Drugs that are substrates of the CYP2C8 isoenzyme
Clopidogrel was shown to increase systemic exposure to repaglinide in healthy volunteers. In vitro studies have shown that increased systemic exposure to repaglinide is due to inhibition of the CYP2C8 isoenzyme by the glucuronide metabolite of clopidogrel. Caution should be exercised when concomitantly using clopidogrel and drugs that are mainly eliminated from the body by metabolism using the CYP2C8 isoenzyme (for example, repaglinide, paclitaxel) due to the risk of increasing their plasma concentrations.

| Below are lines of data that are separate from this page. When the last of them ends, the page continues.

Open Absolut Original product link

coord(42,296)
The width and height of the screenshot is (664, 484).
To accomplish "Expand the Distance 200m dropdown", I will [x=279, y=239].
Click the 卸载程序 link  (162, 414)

How to take, course of use and dosage
Clopidogrel should be taken orally, regardless of the meal time.
Adults and elderly patients
Myocardial infarction, ischemic stroke, and diagnosed peripheral arterial occlusive disease
The drug is taken at 75 mg 1 time a day.
In patients with myocardial infarction, treatment can be started from the first days to the 35th day of MI, and in patients with ischemic stroke (IS) – in the period from 7 days to 6 months after IS.
Non-ST-segment elevation acute coronary syndrome (unstable angina, non-Q-wave myocardial infarction)
Treatment with clopidogrel should be started with a single loading dose of 300 mg, and then continued with a dose of 75 mg once a day (in combination with ASA in doses of 75-325 mg per day). Since the use of higher doses of ASA is associated with an increased risk of bleeding, the recommended dose of ASA for this indication should not exceed 100 mg. The maximum beneficial effect is observed by the third month of treatment. The course of treatment is up to 1 year.
Acute ST-segment elevation coronary syndrome (acute ST-segment elevation myocardial infarction)
Clopidogrel is prescribed once at a dose of 75 mg once a day with an initial single loading dose in combination with ASA and thrombolytics (or without thrombolytics). Combination therapy should be initiated as early as possible after the onset of symptoms and continued for at least four weeks. In patients over 75 years of age, treatment with clopidogrel should begin without taking its loading dose.
Atrial fibrillation (atrial fibrillation)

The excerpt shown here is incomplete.